I’ll talk about the Surety and the impact it has on our businesses, and I’ll let Joe talk about what impact on our reserves. Certainly on Surety, we’ve been in Surety business for quite some time. We’ve been through economic declines and we know that when the economy declines, the contract business can come under considerable pressure as state and local governments become more slow payers and labor markets are difficult as well. So we’ll watch this closely. We think we’ve got a good model here. We’re growing this business a little bit by adding underwriters in different geographic areas, so we’re comfortable with where we are here.

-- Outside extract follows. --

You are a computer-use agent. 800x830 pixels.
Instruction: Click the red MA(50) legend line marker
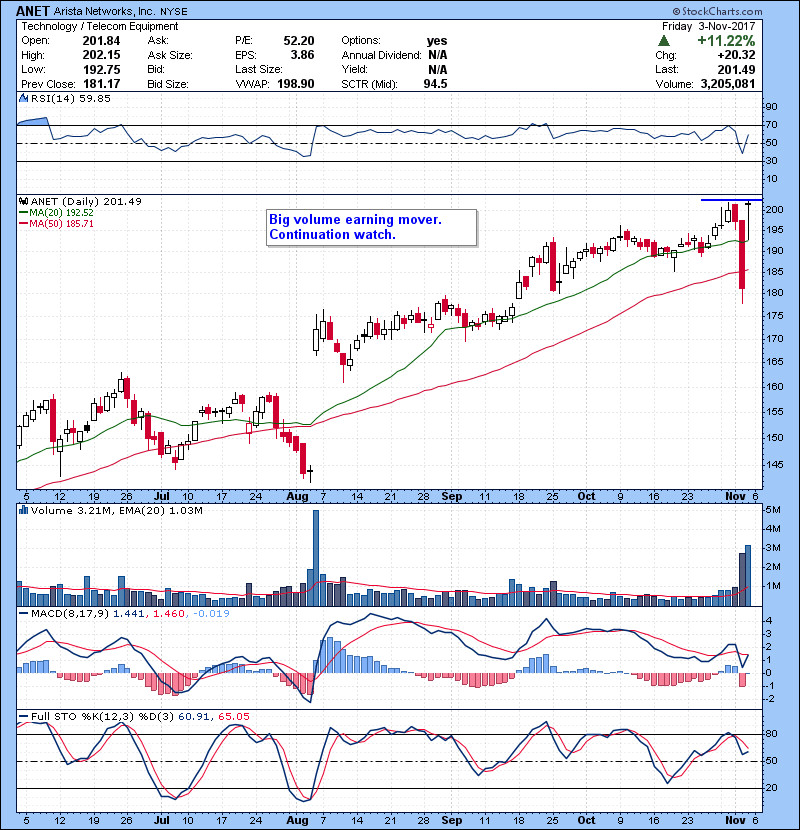tap(23, 224)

The overall economy has certainly an impact on our General Liability business. We write a number of contractors and there’s less business to be had. For example, we’ve written quite a bit of business in Florida over the past four/five years. Florida’s, economy is in more difficult straits given what’s going in the overall marketplace. So it’ll have an impact. We’ll watch it carefully where we think it has an impact on the loss side, and we’ll try to overcome some of the revenue difficulties that the weakening economy will encounter.

Reserve side.

Joseph Dondanville

I guess from the reserve side, what we’re seeing on the Casualty side is favorable trends on the severity of claims. So I’m not sure the economy has as big of an impact there, maybe you have people who are quicker to settle, to get some dollars as opposed to prolonged fighting, but we’re not seeing any trends in any ways there. We’ve built in in our current accident year loss picks some inflation for increased building costs and such for some of the anticipated losses that may come out with this economy. So right now we’re seeing favorable loss trends that are offsetting some of those effects.

Joseph Dimirio – Piper Jaffray

Any sense of whether or not rates are nearing a bottom in either Casualty or Property or how they’ve changed since last quarter, how your opinion has changed.

Michael Stone

Obviously my crystal ball hasn’t worked too well in the past, but I think that the rate of decline is beginning to slow a bit. The decline has been fairly rapid over the past two years, and I think we’re seeing certainly in some of the Property areas things are starting to, the rate of decline is starting to slow. I think we’ve seen some of that as well in the Primary Liability area. But these things are fairly volatile at the moment, so the trend’s still down.

Operator

Your next question comes from Doug Mewhirte – Ferris Baker Watts.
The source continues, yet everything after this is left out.